Fares are ₩3,500 to Jungmun and ₩4,700 to Seogwipo, payable with a contactless card or T-money-compatible transit card at boarding. Total travel time to Seogwipo runs about 70-80 minutes including all intermediate stops, so it’s not fast, but it’s a genuinely comfortable and low-cost way to cover a real distance across the island. This is the standout option for solo travelers and couples without excessive luggage headed toward the resort corridor on the south coast.

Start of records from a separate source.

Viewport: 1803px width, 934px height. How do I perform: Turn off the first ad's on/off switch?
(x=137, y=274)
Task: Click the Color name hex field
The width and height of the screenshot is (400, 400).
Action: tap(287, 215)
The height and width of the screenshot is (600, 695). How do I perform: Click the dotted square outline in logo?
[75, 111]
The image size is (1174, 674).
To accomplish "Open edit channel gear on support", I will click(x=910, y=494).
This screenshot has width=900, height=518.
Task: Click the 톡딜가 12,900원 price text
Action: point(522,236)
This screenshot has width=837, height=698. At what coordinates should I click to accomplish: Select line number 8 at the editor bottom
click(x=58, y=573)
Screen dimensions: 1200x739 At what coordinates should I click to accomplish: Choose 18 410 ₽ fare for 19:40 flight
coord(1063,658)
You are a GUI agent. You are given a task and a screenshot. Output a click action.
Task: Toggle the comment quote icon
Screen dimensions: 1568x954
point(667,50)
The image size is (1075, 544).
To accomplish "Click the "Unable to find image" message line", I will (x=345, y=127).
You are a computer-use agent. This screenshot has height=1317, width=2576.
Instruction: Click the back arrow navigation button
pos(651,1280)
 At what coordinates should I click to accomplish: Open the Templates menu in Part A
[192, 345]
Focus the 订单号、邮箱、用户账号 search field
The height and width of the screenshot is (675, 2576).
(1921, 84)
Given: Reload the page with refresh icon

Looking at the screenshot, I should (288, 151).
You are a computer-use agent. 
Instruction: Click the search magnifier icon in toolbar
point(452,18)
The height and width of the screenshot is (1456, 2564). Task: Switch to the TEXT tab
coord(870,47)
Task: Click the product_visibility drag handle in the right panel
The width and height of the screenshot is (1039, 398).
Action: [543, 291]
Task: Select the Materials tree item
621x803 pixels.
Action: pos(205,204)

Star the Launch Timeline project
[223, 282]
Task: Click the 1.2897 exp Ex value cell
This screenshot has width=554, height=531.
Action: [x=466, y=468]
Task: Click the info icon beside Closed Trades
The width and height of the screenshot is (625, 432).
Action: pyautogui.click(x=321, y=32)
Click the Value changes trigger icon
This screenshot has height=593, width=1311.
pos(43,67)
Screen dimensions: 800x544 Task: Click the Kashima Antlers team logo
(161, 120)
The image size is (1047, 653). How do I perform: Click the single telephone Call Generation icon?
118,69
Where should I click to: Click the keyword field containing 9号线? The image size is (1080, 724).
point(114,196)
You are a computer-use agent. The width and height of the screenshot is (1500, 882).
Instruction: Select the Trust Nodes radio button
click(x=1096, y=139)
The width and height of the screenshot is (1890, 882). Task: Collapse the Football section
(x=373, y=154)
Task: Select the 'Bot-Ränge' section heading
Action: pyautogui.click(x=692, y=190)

Regular city buses (#100-500 series)
Jeju City’s regular bus network also connects to the airport, with routes numbered in the #100-500 series serving destinations across the island at a lower fare — typically ₩1,000-1,500 with a contactless or T-money-compatible card. These buses make considerably more stops than the 600 and have less dedicated luggage space, so they suit travelers heading to Jeju City itself or nearby areas with light bags more than anyone managing large suitcases or a longer cross-island trip. The trade-off against the limousine bus is straightforward: lower fare, slower and less comfortable journey, less luggage accommodation.
Taxi
Taxi stands sit directly outside the arrivals hall, clearly marked and usually with a manageable queue outside the busiest arrival banks. Fares are metered rather than negotiated, which removes one common point of friction for first-time visitors. To Jeju City center, expect roughly ₩5,000-8,000 (about US$4-6) for a 15-20 minute ride; to Seogwipo, roughly ₩35,000-45,000 (about US$26-33) for 60-70 minutes.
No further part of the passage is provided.